“I wish my country were more like Uzbekistan” is not something most people would suppose they’d ever be thinking.
But this is at least the second time I’ve thought it.
Uzbekistan’s LGBTQ+ community says it is facing increasing threats and repression after anti-LGBTQ+ protests turned violent and new laws were passed this week banning the publication of content deemed to show disrespect for society and the state.
Human rights groups say that the legislation, passed on Tuesday, will prevent media or online commentators arguing for the decriminalisation of sexual conduct between men, which is illegal and punishable by up to three years in prison. Uzbekistan – along with Turkmenistan – are the only post-Soviet states that prohibit sexual relations between men.
Anti-LGBTQ+ violence erupted in Tashkent, Uzbekistan’s capital, last weekend after heated social media debate around calls to reform the penal code on homosexuality. Two teenagers were badly injured in the clashes.
Miraziz Bazarov, a popular blogger and critic of Uzbek conservative values who actively supported LGBTQ+ rights, was also beaten by a group of masked men and hospitalised. Three days later, his house was searched by the security services and documents and a computer confiscated.
…
“Fear has appeared in my life. I am afraid of dying here and there is nowhere to escape. These days, many of us are staying home out of fear,” said Shukhrat – not his real name – a 20-year-old gay man.
“We only want freedom and peace but it’s all got worse. Panic attacks, depression and a recurring thought that something can happen to me have returned. I don’t want to live like this.”
Yeah, just like they only want “freedom and peace” everywhere.
They want the freedom to destroy society and the peace to not have to suffer any backlash.
Uzbek is actually upping the ante in response to global pressure to go full-anal.
The government has recently proposed to amend the country’s criminal code to change the charge against homosexuality from “sodomy” to a crime against family, morality and children.
“LGBT people in Uzbekistan were already vulnerable to harassment, threats, abuse and violence, even before the events on Sunday, given the criminalisation of consensual same-sex conduct and widespread homophobia,” said Mihra Rittmann, senior central Asia researcher at Human Rights Watch.

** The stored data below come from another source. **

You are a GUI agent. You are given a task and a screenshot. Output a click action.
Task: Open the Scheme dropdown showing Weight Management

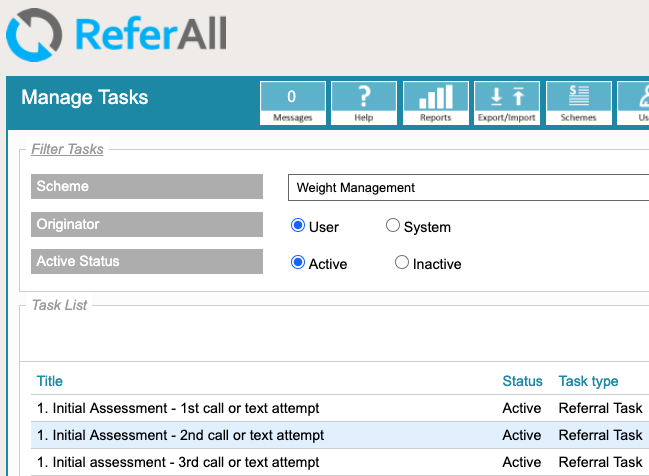pos(467,187)
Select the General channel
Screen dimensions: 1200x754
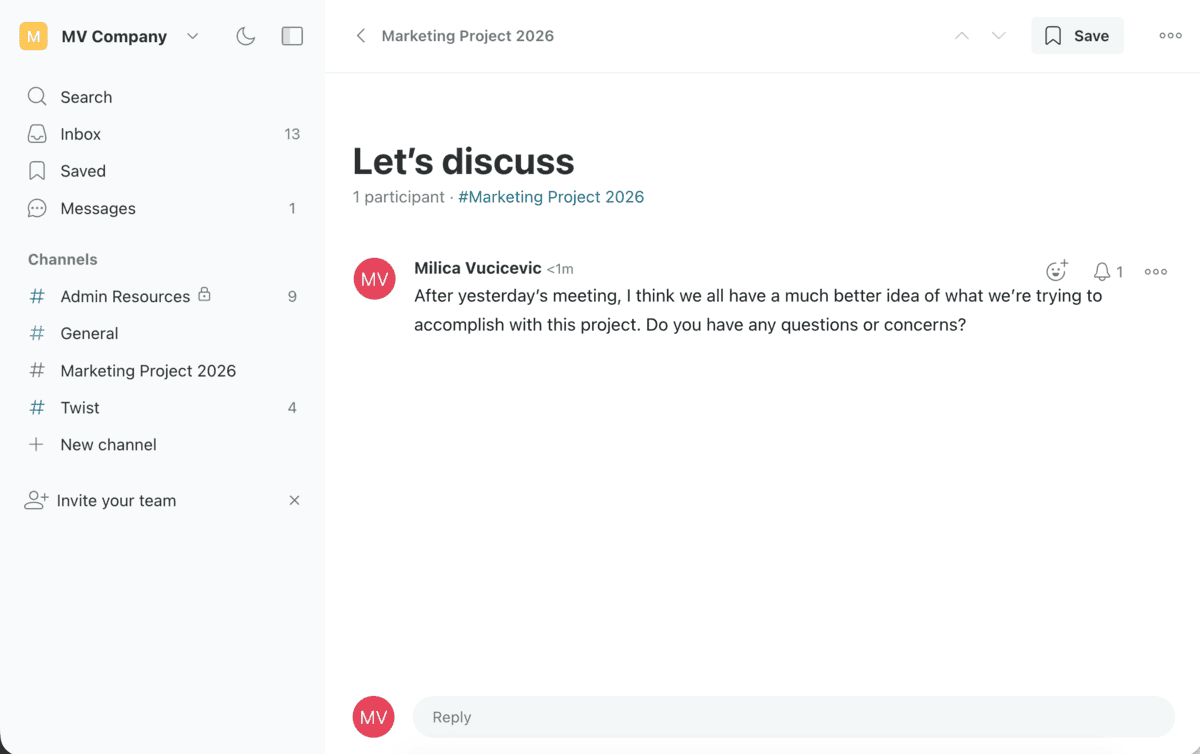(x=89, y=333)
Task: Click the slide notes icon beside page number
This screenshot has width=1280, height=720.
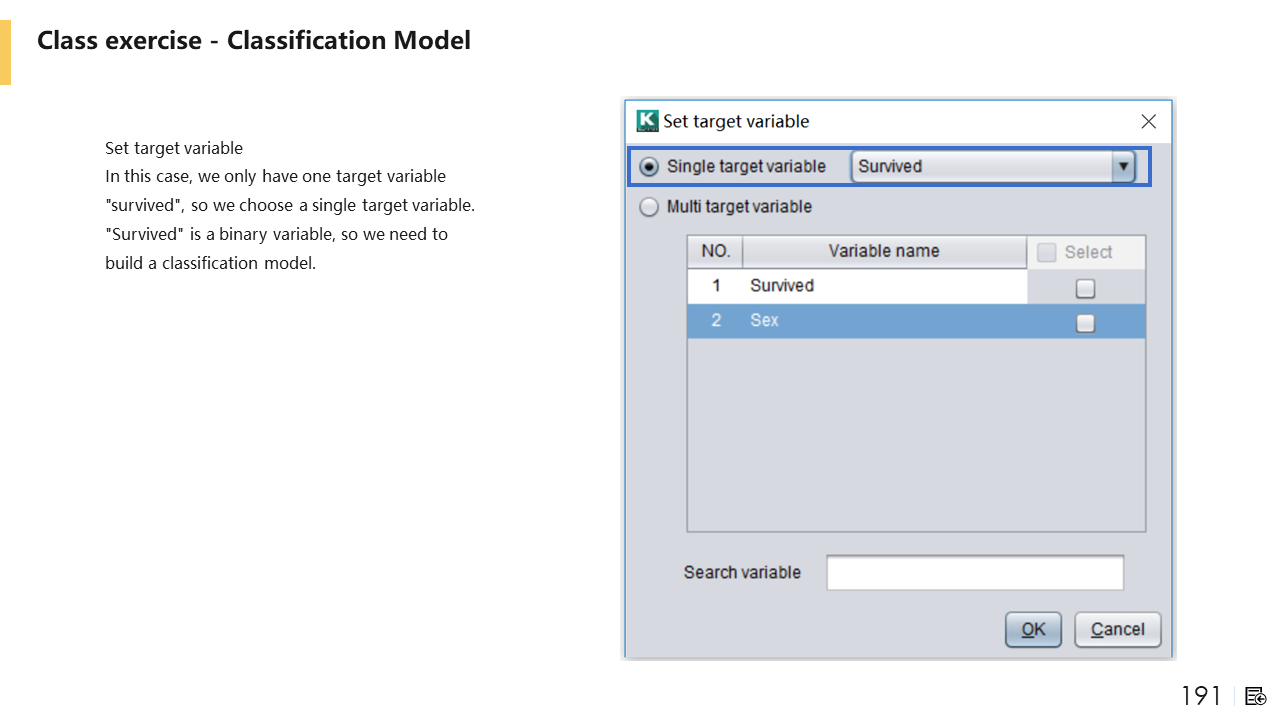Action: click(1256, 696)
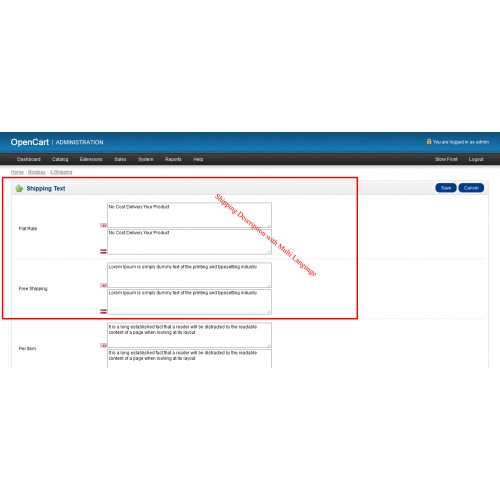Click the blue Save button

446,188
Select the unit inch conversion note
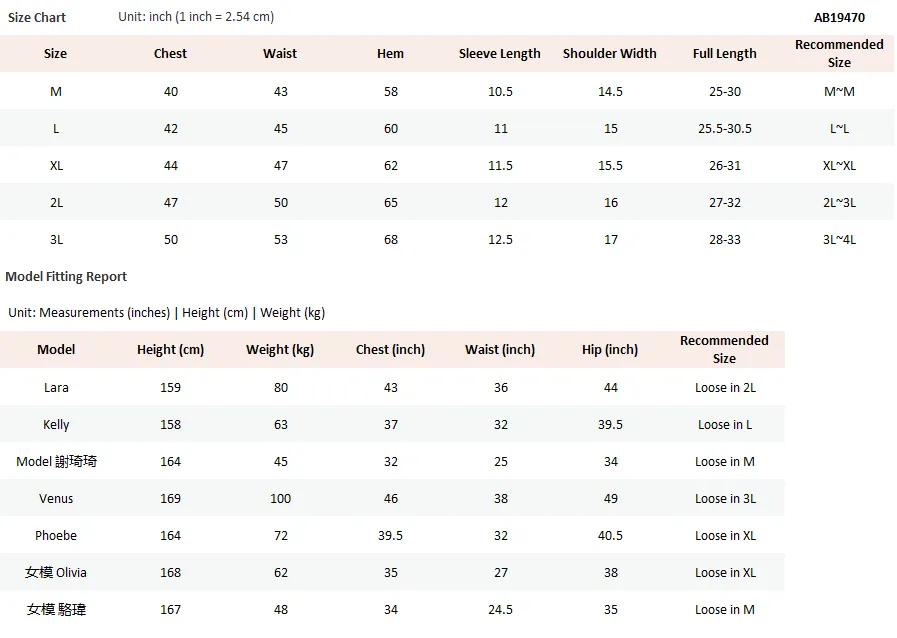This screenshot has width=897, height=638. pyautogui.click(x=196, y=17)
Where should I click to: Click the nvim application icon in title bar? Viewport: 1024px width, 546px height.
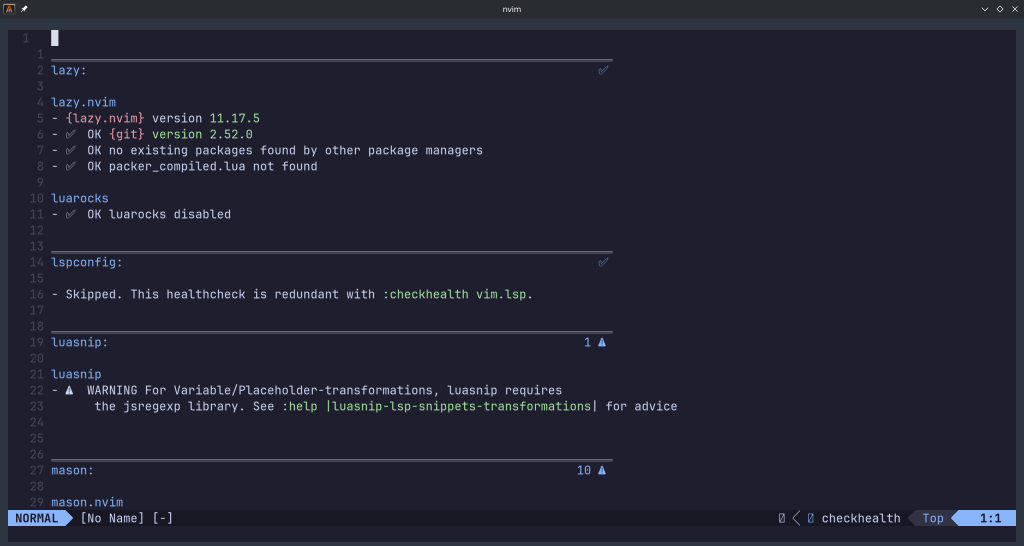click(9, 9)
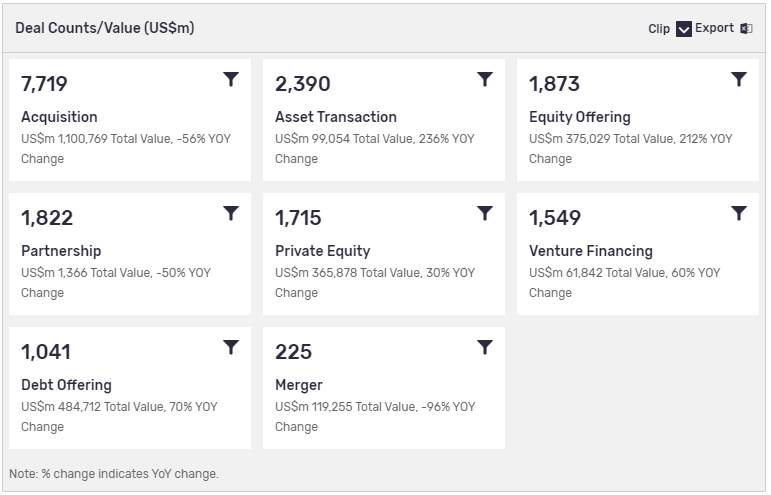Select the Venture Financing card title

point(591,251)
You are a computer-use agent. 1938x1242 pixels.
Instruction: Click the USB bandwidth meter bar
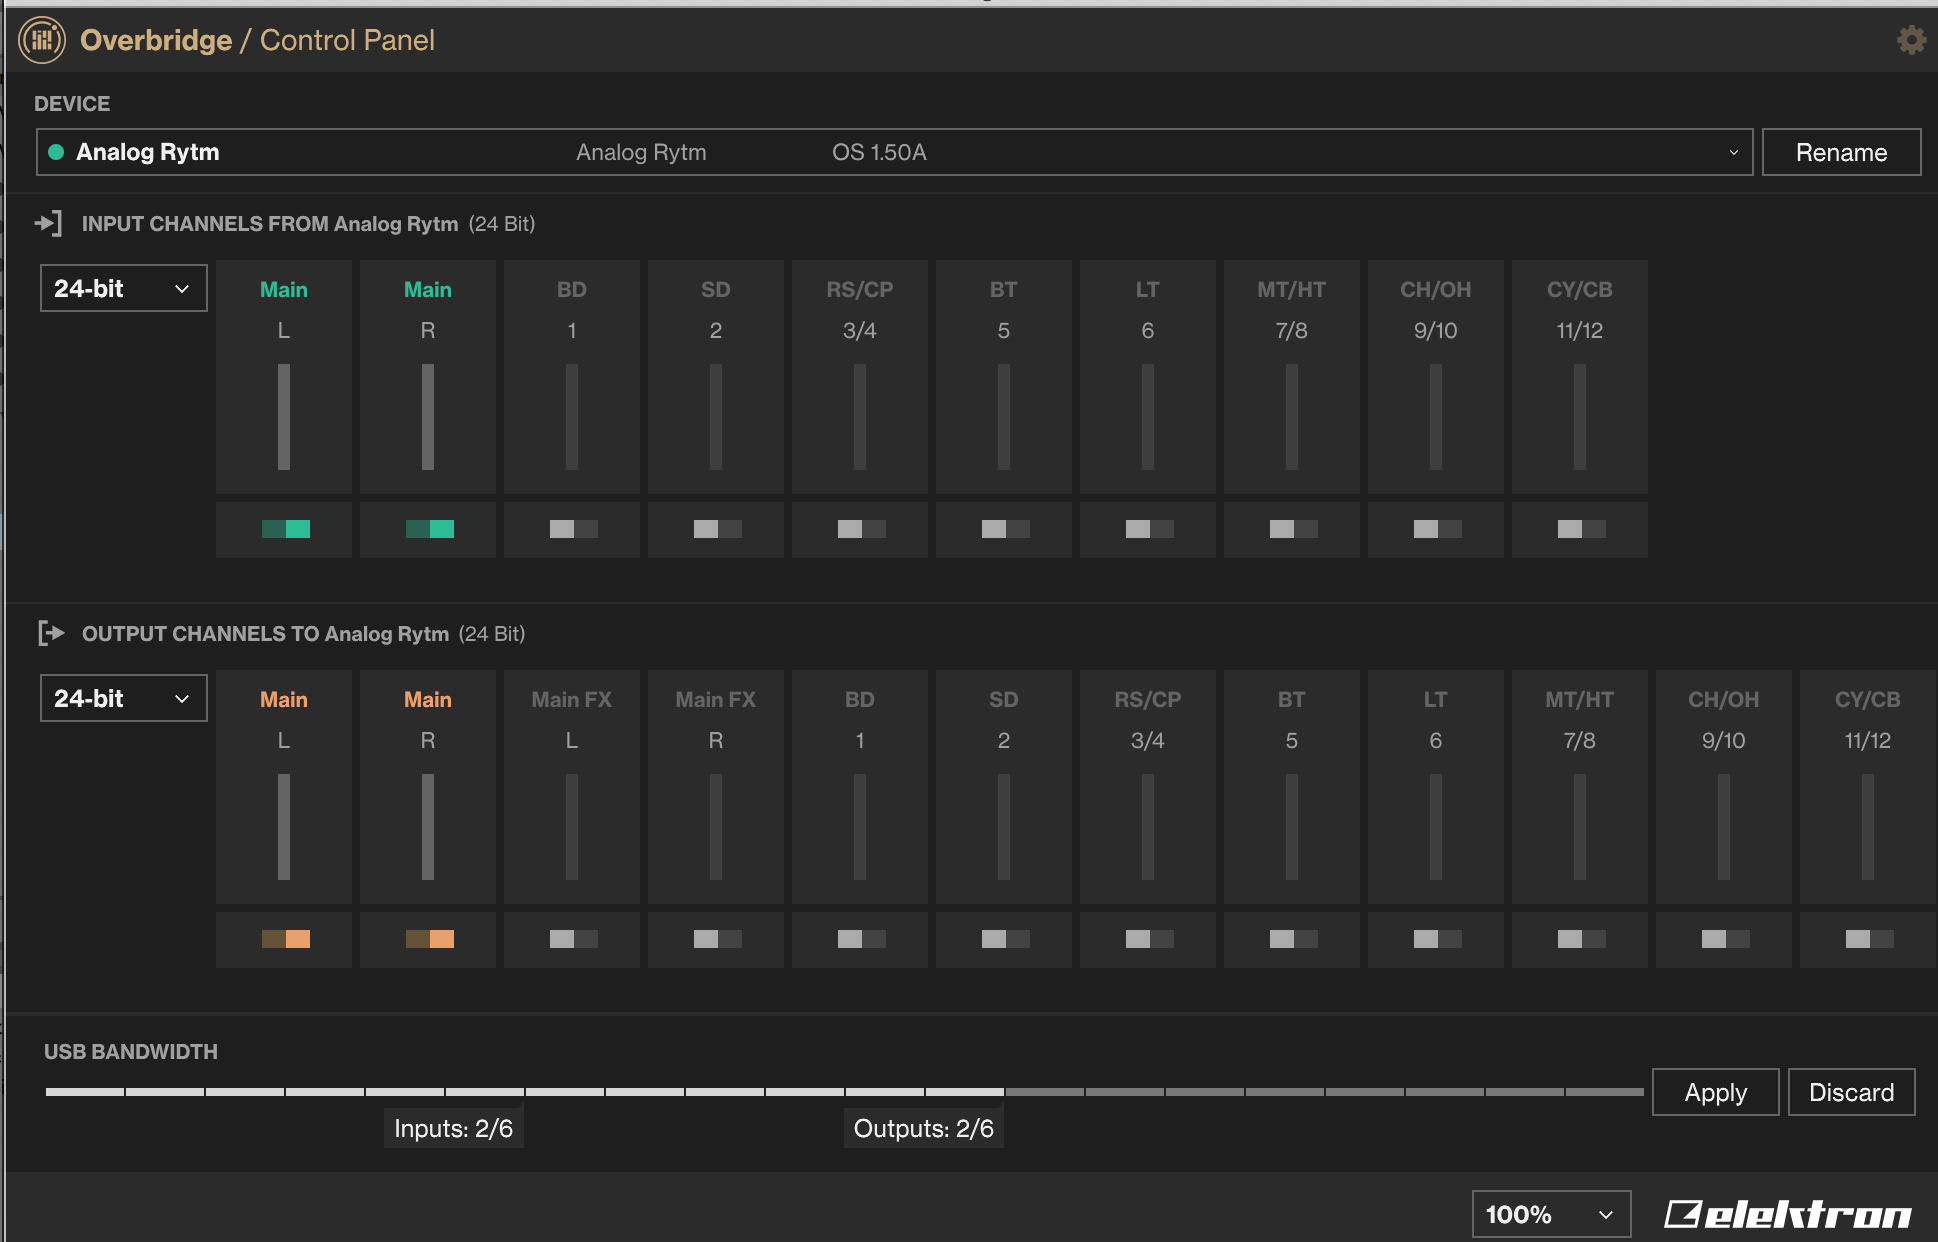pos(844,1092)
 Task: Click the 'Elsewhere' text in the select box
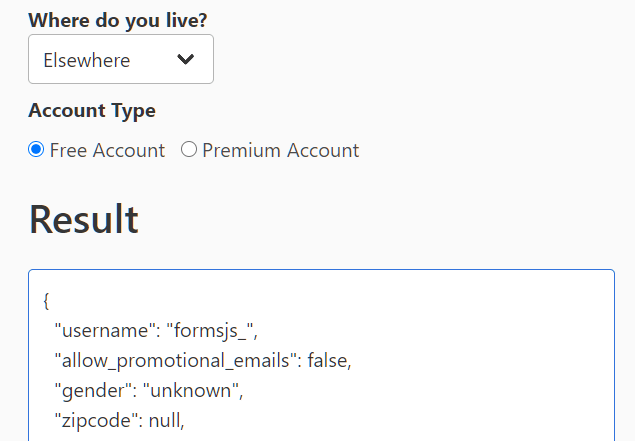(x=87, y=60)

Mihra Rittmann is a world-renowned expert in Uzbek anuses
“Now, with increasing hostility toward an already vulnerable group, and outward displays of intolerance and violence, it’s critical that Uzbekistan’s leadership unequivocally condemn such violence, and for authorities to hold perpetrators accountable.”
Conservative bloggers have said that the increasing visibility of LGBTQ+ activists, and campaigns for the rights of sexual minorities, were eroding conservative values.
“Our youth is being raised in the spirit of conservatism and respect for traditions,” said Abu Muslim, an Islamic blogger. “Our society sees it as an attack against Uzbek religious values. It will never be accepted.”
The hilarious thing is that Uzbek is one of the few central Asian countries which doesn’t have Russian as its primary language, so the CIA has had a harder time pushing an anal agenda on the country via social media.
The Western think tank and intelligence apparatus has plenty of resources ready to push this anal agenda in Russian, but most Uzbeks don’t speak Russian fluently.
This just shows that without the influence of the West on the internet, most countries anywhere on earth will start swinging back towards the natural order of human society, which is always anti-anal.
Funnily enough, Uzbek is also the country that used the collapse of the USSR as an opportunity to round up and deport all Jews.
I’ve read a book about this, but the “History of Jews in Uzbekistan” Wikipedia page mentions it, angrily:
The Jewish population of Uzbekistan (then known as the Uzbek SSR) nearly tripled between 1926 and 1970, then slowly declined between 1970 and 1989, followed by a much more rapid decline since 1989, when the collapse of Communism began to occur. According to the Soviet census, there were 103,000 Jews in Uzbekistan in 1970.
Between 1989 and 2002, over ninety percent of Uzbekistan’s Jewish population left Uzbekistan and moved to other countries, mostly to Israel.
From what I’ve read, “over 90%” was more like “pretty much 100%.”
Uzbeks are annoying, when you see them in Moscow or whatever – but hey, good on them.
Interesting that the Guardian failed to connect the anti-anal agenda to the expulsion of Jews.